Mathematical modeling of proximal cellular signaling
Quantitative Phosphoproteomics, Bioinformatics, System Biology, Cellular Signaling, Signaling Networks, Receptor Tyrosine Kinases (RTKs), Fibroblast Growth Factor Receptor (FGFR) family
Receptor Tyrosine Kinases (RTKs) enable cells to respond to the extracellular environment and to decide whether to grow, differentiate or die. Growth factors binding to and activating RTKs control differentiation, proliferation, survival, and migration by initiating intracellular signaling cascades. However, how different ligands binding to the same receptor orchestrate the activation of specific signaling pathways and specific outputs (i.e. proliferation versus migration) over time is not understood.

__Dataset content__.

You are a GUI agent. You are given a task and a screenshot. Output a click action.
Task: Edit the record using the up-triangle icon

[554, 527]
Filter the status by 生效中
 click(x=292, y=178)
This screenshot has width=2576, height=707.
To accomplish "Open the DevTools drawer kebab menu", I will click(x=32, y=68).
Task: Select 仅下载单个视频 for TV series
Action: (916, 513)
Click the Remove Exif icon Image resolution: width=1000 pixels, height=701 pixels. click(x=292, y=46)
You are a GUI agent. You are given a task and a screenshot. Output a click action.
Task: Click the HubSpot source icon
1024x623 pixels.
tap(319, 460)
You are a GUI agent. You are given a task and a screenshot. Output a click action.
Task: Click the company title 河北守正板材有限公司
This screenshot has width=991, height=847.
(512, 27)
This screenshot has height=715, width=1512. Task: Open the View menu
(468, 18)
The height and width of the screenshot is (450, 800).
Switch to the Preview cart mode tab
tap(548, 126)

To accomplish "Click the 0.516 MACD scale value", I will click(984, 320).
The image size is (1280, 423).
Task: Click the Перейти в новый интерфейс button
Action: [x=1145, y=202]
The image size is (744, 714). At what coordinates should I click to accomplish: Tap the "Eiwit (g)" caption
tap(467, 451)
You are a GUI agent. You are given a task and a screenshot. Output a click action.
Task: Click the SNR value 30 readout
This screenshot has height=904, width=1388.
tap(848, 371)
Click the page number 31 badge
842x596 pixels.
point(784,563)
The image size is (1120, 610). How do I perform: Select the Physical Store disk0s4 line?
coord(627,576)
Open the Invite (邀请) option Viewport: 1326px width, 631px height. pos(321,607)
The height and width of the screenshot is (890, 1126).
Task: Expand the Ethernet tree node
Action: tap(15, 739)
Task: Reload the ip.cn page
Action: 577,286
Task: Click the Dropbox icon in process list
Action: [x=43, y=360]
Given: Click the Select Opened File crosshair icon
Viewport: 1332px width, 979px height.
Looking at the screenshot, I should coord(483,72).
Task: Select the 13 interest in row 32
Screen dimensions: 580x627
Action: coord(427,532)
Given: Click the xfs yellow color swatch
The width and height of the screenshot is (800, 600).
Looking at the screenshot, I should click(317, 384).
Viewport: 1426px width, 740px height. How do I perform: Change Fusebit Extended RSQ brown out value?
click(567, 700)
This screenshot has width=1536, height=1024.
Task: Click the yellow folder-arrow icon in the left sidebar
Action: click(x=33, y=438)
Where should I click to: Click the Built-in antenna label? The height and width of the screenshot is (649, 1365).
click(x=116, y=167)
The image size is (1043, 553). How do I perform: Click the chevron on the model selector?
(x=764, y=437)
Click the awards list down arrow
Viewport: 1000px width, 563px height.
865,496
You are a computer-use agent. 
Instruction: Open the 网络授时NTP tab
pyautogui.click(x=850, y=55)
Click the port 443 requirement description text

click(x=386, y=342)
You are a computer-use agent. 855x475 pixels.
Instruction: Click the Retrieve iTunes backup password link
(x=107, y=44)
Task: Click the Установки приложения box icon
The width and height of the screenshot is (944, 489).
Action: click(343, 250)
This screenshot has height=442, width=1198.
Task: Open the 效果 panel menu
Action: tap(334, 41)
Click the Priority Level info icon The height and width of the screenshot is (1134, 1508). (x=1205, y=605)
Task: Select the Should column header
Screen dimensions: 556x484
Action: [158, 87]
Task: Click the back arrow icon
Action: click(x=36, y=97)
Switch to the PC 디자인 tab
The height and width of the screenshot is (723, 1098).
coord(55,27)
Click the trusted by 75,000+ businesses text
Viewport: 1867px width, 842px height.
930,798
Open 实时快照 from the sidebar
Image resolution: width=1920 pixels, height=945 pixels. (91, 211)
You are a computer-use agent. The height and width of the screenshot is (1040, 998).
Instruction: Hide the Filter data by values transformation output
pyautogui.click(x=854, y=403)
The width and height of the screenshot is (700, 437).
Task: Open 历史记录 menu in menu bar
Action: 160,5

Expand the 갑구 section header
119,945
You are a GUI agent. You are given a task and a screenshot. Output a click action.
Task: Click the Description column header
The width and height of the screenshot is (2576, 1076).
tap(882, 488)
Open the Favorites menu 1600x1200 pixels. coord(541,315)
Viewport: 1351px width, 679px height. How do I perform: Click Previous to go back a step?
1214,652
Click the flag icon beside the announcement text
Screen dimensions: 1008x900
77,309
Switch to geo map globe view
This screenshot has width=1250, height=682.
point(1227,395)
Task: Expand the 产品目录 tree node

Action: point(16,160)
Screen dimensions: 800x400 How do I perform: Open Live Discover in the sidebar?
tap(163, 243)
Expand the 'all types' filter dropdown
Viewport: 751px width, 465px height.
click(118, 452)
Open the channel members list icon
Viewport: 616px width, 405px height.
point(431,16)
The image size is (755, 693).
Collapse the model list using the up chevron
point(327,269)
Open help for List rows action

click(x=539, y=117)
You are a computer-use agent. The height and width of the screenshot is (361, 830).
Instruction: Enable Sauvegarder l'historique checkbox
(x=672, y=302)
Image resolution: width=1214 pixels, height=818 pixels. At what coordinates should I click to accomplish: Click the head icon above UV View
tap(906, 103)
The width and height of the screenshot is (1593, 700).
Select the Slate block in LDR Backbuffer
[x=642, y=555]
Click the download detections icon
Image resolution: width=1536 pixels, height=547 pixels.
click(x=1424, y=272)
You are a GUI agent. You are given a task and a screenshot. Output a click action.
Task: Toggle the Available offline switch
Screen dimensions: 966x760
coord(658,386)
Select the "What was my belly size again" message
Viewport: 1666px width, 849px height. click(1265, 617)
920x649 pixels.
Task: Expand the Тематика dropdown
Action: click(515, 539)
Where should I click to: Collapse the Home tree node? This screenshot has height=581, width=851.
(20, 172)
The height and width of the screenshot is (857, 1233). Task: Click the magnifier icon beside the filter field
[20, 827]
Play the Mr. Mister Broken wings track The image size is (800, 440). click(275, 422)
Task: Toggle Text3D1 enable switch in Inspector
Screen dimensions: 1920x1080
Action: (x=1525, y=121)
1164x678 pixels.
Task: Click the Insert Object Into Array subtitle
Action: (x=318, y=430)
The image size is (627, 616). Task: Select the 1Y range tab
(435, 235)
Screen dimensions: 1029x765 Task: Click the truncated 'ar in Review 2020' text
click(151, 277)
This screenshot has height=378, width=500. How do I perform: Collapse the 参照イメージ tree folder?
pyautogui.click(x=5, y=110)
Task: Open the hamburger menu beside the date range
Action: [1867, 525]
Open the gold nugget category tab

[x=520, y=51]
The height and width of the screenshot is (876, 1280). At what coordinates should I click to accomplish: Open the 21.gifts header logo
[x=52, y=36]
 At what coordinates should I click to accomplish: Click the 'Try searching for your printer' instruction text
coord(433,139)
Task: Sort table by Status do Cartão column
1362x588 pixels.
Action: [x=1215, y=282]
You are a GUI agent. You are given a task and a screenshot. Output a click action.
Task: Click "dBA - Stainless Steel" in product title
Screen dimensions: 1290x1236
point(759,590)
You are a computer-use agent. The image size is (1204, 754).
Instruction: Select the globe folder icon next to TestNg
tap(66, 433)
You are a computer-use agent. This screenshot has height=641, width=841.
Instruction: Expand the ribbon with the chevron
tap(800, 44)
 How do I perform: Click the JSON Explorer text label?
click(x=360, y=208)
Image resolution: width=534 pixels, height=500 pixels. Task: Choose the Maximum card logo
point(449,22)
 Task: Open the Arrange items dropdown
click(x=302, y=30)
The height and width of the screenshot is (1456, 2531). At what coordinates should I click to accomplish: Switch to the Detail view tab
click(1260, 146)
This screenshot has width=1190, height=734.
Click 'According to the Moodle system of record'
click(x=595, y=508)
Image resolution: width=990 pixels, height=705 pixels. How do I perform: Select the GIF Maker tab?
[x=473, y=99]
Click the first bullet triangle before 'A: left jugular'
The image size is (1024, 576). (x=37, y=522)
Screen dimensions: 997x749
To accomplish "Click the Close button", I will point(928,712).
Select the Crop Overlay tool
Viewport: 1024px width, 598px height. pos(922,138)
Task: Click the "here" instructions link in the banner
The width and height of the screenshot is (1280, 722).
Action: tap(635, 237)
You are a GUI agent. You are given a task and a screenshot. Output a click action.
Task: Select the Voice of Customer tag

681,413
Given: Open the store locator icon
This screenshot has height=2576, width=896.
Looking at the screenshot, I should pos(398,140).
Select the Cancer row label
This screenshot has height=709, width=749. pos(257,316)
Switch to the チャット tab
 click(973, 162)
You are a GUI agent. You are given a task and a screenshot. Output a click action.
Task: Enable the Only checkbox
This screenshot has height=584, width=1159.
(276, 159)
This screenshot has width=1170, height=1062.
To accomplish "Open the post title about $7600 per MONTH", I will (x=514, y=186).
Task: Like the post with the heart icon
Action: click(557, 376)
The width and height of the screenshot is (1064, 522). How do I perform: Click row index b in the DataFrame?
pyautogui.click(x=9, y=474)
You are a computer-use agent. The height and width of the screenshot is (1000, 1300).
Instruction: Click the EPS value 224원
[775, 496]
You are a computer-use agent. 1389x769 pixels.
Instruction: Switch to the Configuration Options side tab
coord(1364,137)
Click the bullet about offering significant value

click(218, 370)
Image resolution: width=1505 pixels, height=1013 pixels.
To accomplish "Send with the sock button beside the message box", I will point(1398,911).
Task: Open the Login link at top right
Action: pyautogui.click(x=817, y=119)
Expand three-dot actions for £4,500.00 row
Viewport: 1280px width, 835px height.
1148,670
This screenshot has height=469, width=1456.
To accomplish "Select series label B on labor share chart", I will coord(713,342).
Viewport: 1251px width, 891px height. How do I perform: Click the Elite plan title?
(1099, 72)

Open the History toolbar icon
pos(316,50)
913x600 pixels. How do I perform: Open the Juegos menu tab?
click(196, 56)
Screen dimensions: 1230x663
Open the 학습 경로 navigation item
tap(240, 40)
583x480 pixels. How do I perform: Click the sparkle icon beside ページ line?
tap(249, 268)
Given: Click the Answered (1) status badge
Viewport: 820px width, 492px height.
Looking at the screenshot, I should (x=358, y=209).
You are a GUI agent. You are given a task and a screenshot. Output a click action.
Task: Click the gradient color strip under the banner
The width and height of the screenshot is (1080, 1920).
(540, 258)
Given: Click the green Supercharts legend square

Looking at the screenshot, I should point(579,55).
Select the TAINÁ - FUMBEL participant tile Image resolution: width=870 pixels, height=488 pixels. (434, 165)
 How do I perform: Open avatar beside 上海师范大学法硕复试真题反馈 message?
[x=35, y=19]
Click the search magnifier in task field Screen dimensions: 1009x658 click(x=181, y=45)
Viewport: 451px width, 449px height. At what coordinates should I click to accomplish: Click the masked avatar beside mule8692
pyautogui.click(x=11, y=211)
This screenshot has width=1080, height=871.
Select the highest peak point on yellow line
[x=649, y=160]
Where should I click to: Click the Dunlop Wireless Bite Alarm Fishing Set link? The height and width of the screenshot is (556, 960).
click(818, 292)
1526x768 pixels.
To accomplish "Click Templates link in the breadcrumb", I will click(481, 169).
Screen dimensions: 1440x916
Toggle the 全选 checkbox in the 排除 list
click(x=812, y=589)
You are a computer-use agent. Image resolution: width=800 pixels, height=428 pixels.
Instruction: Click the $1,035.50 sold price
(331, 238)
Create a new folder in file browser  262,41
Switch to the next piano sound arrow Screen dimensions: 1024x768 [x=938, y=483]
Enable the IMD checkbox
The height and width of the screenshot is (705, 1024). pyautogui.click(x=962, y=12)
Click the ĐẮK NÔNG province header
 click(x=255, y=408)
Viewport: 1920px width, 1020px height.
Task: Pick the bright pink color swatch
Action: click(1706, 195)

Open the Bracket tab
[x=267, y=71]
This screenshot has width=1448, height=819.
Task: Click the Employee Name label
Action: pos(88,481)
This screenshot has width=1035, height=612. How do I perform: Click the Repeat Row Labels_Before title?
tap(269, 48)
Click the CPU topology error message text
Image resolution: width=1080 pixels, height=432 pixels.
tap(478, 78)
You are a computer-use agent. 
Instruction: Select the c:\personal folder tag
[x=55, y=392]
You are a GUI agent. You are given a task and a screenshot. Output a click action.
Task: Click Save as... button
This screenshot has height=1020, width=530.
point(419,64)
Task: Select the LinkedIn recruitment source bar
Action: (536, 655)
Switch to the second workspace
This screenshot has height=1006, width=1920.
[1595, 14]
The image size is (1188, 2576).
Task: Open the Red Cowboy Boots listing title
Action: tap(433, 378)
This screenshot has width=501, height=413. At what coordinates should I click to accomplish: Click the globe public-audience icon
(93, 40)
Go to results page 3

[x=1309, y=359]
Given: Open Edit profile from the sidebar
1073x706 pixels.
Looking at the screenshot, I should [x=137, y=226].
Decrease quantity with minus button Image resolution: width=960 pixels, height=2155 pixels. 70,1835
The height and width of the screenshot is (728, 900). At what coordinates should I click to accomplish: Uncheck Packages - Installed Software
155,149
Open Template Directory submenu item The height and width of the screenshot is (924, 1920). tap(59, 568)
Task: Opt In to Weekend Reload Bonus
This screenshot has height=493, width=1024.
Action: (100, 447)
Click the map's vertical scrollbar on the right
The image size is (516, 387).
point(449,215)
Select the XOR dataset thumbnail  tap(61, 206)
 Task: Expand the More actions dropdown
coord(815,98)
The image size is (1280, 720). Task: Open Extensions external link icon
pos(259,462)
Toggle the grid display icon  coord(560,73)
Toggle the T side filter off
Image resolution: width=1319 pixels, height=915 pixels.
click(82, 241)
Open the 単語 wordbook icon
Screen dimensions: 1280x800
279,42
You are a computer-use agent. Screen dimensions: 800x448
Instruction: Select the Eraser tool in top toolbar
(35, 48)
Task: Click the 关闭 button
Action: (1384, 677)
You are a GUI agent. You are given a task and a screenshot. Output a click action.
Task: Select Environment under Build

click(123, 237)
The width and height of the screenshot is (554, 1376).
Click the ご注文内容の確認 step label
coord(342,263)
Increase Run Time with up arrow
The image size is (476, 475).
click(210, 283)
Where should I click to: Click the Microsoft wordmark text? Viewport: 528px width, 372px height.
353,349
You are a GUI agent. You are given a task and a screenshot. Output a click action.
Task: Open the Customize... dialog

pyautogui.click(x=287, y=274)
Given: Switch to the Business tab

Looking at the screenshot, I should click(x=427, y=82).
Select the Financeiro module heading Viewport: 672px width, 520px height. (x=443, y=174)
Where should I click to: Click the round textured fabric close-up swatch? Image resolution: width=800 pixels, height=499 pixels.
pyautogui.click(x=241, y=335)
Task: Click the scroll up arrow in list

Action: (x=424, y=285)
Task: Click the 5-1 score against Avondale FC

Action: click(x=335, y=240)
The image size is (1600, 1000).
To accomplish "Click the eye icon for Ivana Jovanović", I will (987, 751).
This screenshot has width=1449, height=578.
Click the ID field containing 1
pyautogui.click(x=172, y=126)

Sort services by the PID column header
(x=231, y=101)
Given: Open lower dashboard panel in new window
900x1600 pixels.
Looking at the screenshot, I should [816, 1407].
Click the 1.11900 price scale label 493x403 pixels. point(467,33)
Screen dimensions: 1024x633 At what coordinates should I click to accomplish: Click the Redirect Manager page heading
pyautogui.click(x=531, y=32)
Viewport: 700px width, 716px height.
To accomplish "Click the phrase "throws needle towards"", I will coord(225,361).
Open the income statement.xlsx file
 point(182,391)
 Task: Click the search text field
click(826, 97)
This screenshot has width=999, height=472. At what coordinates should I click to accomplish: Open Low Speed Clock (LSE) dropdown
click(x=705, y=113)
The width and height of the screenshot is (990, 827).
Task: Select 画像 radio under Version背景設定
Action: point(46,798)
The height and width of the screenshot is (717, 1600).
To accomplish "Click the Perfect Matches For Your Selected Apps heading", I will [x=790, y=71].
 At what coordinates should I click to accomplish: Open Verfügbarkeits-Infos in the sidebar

__Your instructions__.
Continue the text on modeling receptor tyrosine kinase signaling, picking up after its last sentence rather than after the lines.

__Exercise output__.
MS-based quantitative phosphoproteomics is a powerful technology to monitor changes in the activation of signaling pathways by measuring phosphorylated peptides. Focusing on the family of FGFRs, which plays major roles during embryonic development and breast cancer (Dorey and Amaya, 2010; Fearon et al., 2013), we have demonstrated that signals controlling cell proliferation and cell migration are encoded by the ligands binding to FGFRs (Francavilla et al., 2009 and 2013). By combining quantitative phosphoproteomics with state-of-the-art systems biology analysis, mathematical modeling, and cellular assays, this project will test whether molecular determinants of cell proliferation and migration can be predicted in silico (Narushima et al., 2016). Therefore, this project will make a significant contribution to our understanding of how cellular decisions are generated and regulated.